Le passage au pouvoir du président Jacob Zuma (2009-2018) a été marqué par une montée considérable de la corruption et une dérive de plus en plus autoritaire du président, lui-même au centre des affaires de corruption. L’ensemble du système démocratique sud-africain s’en est trouvé fragilisé. 

Les contrepoids institutionnels ont cependant remarquablement joué et Jacob Zuma, sous la pression de son parti (l’African National Congress), a dû abandonner ses fonctions. Notre auteure, Marianne Séverin, grande spécialiste de l’Afrique du Sud, nous explique l’arrière-plan institutionnel, sociétal et politique de ce retournement.
-- -- --
§ **Consigne donnée 1**: Reformulez plus brièvement le paragraphe de l'extrait source qui commence par « Le passage au pouvoir », en gardant ses faits essentiels.
§ **Consigne donnée 2**: D'après l'extrait source, quelles dimensions de l'arrière-plan de ce retournement Marianne Séverin explique-t-elle ? Énumérez-les toutes.
§ **Consigne donnée 3**: Rédigez la suite du texte sur la présidence de Jacob Zuma, à partir de sa dernière phrase.
Le matériel présenté ensuite est sans rapport avec l'extrait source.

§ **Données enregistrées**:
-- -- --
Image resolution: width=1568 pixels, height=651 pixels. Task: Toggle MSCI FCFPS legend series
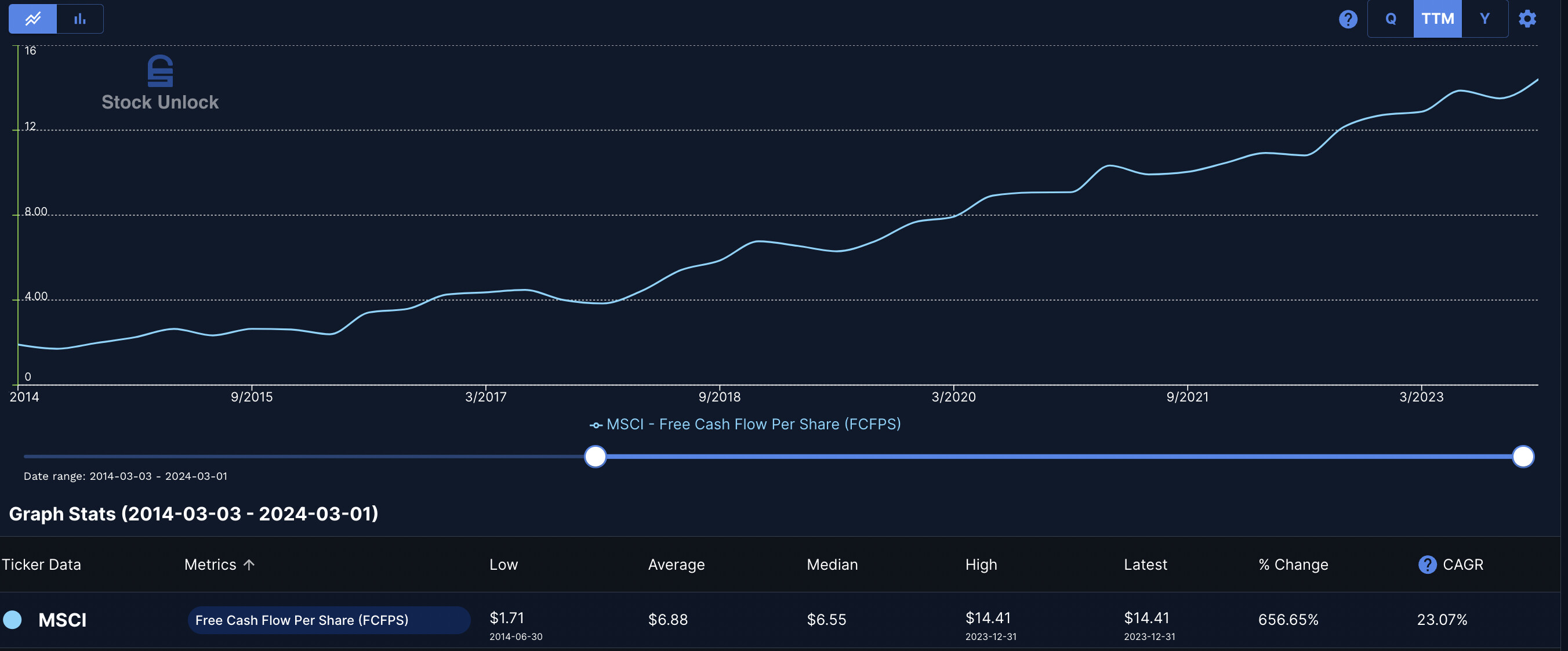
-- -- --
§ **Résultat 1**: Sous la présidence de Jacob Zuma (2009-2018), la corruption a fortement augmenté. Le président, lui-même au cœur des affaires de corruption, est devenu de plus en plus autoritaire, ce qui a fragilisé tout le système démocratique sud-africain.

§ **Résultat 2**:
- institutionnel
- sociétal
- politique

§ **Résultat 3**:
Michel Duclos, conseiller spécial géopolitique, rédacteur en chef de cette série de l'été


Vingt-cinq ans après ses toutes premières élections démocratiques et multiraciales (27 avril 1994), l’Afrique du Sud n’en finit pas de faire débat, tant ce pays est porteur de nombreux paradoxes. Il est un des Etats du continent africain où le processus démocratique a atteint sa vitesse de croisière. Pour preuve, le pays a organisé ses sixièmes élections nationales (législatives) et provinciales le 8 mai dernier. Elles ont été déclarées libres et régulières par la Commission électorale indépendante (Independent Electoral Commission – IEC) le  11 mai, quasi sans aucune contestation des partis politiques. Les électeurs sud-africains ont également plébiscité leur organisation : selon une enquête du Conseil sur la recherche en sciences humaines (Human Sciences Research Council – HSRC), 97 % d’entre eux approuvaient le déroulement du processus démocratique. Il est donc clair que la culture démocratique en Afrique du Sud s’est installée durablement, en dépit d’une abstention de 38 %.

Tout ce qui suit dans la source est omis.